In Henares's subsequent Petition for Certiorari, the Court of Appeals opposed the trial court's ruling and held that "cases of written libel" included "written defamation and other similar means under Article 355" of the Revised Penal Code.[11] It found that "other similar means" included defamation through "radio, phonograph. . . or any similar means." Hence, the informations should state that the libelous remarks were printed and first published within the Makati Regional Trial Court's territorial jurisdiction, or that any of the private complainants resided within the same territory when the crime was committed.

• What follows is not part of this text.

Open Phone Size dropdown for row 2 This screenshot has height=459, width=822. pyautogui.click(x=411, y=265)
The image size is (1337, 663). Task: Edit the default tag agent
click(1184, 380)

Thus, Willy Tieng (Willy) filed a Petition for Review under Rule 45 with this Court, questioning the Court of Appeals' Decision to dismiss the criminal charges against Henares. Willy argues against the broadened interpretation of Article 360 which allowed its application to Henares' statements made on radio and television. In any event, Willy argues that first publication of Henares' statements should be deemed to include "all areas covered by the radio and television stations' frequencies[.]"[12]

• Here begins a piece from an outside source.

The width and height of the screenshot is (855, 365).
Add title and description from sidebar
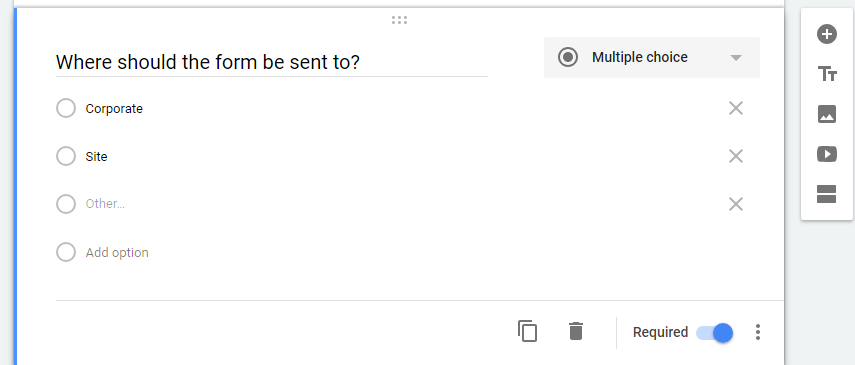click(x=827, y=74)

Finally, G.R. No. 164845 involves a civil complaint for damages docketed as Civil Case No. 02-359 before Makati Regional Trial Court Branch 62, arising from the same remarks subject of Criminal Case Nos. 02-3585 to 3587, and one other instance of defamation allegedly committed by Henares on November 23, 2001, without a "criminal case counterpart." Civil Case No. 02-359 was later consolidated with another libel complaint docketed before Makati Regional Trial Court Branch 145 as Criminal Case No. 02-1103, which sprung from Henares' statements against the Tiengs in his November 28, 2001 radio broadcast.[13]

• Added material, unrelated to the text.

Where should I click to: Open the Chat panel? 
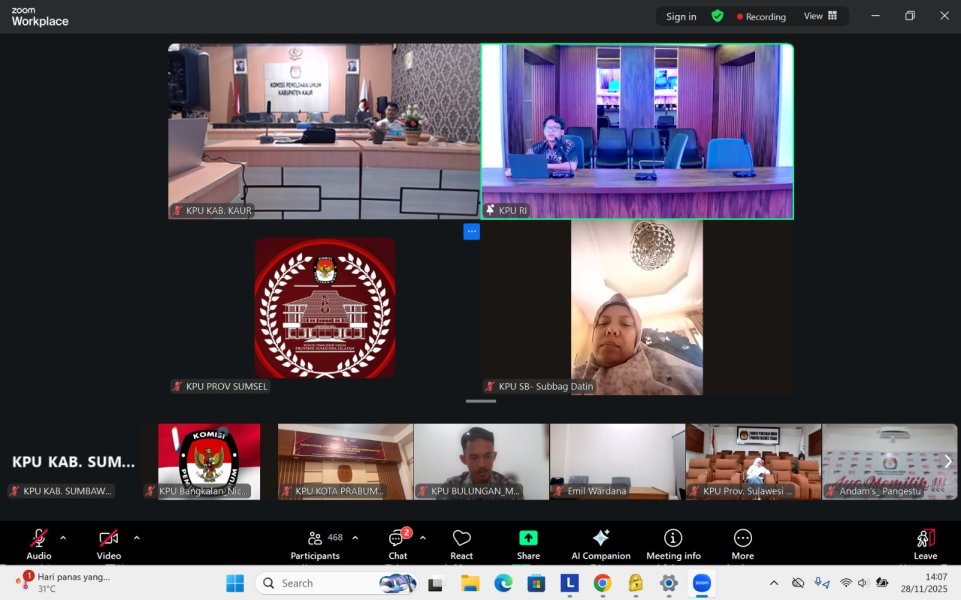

After the consolidation of the cases in Makati Regional Trial Court Branch 62, Henares moved for their dismissal arguing that the "venue was improperly laid" because the complaint failed to allege the jurisdictional venue requirements provided by Article 360 of the Revised Penal Code.[14]
Branch 62 dismissed Civil Complaint 02-359 for "lack of jurisdiction and improper venue,"[15] finding that Article 360 requires the civil action for libel to be filed with the same court that first acquired jurisdiction over the criminal action, or vice-versa. Since the Tiengs already had Criminal Case No. 02-0194 filed with Branch 274 of the Parañaque Regional Trial Court, Branch 62 dismissed Civil Case No. 02-359 without prejudice to its refiling in Parañaque.[16] Both parties moved for reconsideration of the trial court's Decision, but both were denied.[17]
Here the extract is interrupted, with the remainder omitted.